[START Entries supplied]
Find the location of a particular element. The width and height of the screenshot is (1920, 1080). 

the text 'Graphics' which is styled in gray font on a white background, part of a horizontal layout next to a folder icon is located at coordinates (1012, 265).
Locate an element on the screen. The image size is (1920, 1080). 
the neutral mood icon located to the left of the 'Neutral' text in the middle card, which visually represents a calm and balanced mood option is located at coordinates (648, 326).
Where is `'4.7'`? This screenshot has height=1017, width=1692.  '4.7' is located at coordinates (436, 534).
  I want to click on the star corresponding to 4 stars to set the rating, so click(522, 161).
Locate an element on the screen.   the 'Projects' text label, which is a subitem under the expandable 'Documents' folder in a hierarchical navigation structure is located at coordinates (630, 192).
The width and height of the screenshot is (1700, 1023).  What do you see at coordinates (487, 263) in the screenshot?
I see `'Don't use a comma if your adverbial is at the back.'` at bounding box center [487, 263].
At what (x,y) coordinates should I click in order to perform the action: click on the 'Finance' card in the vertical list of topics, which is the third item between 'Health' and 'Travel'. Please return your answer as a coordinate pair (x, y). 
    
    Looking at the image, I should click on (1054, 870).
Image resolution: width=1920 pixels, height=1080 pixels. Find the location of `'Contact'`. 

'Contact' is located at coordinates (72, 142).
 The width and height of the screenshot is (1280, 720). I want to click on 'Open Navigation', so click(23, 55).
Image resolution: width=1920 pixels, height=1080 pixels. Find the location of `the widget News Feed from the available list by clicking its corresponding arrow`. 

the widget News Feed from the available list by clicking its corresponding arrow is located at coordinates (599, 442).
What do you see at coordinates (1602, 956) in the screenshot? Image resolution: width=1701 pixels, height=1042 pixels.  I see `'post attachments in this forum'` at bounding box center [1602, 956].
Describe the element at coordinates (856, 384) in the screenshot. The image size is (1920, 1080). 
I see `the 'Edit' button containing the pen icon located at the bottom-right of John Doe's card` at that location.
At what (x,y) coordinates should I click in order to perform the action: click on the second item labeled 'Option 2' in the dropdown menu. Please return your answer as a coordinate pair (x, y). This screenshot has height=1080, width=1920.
[END Entries supplied]
_Exercise requirements_: Please retype the records above, from the line with "on the 'Finance'" up to and including the line with "What do you see at coordinates (1602, 956)", keeping every line unchanged.

_Correct output_:
At what (x,y) coordinates should I click in order to perform the action: click on the 'Finance' card in the vertical list of topics, which is the third item between 'Health' and 'Travel'. Please return your answer as a coordinate pair (x, y). 
    
    Looking at the image, I should click on (1054, 870).
Image resolution: width=1920 pixels, height=1080 pixels. Find the location of `'Contact'`. 

'Contact' is located at coordinates (72, 142).
 The width and height of the screenshot is (1280, 720). I want to click on 'Open Navigation', so click(23, 55).
Image resolution: width=1920 pixels, height=1080 pixels. Find the location of `the widget News Feed from the available list by clicking its corresponding arrow`. 

the widget News Feed from the available list by clicking its corresponding arrow is located at coordinates (599, 442).
What do you see at coordinates (1602, 956) in the screenshot? Image resolution: width=1701 pixels, height=1042 pixels.  I see `'post attachments in this forum'` at bounding box center [1602, 956].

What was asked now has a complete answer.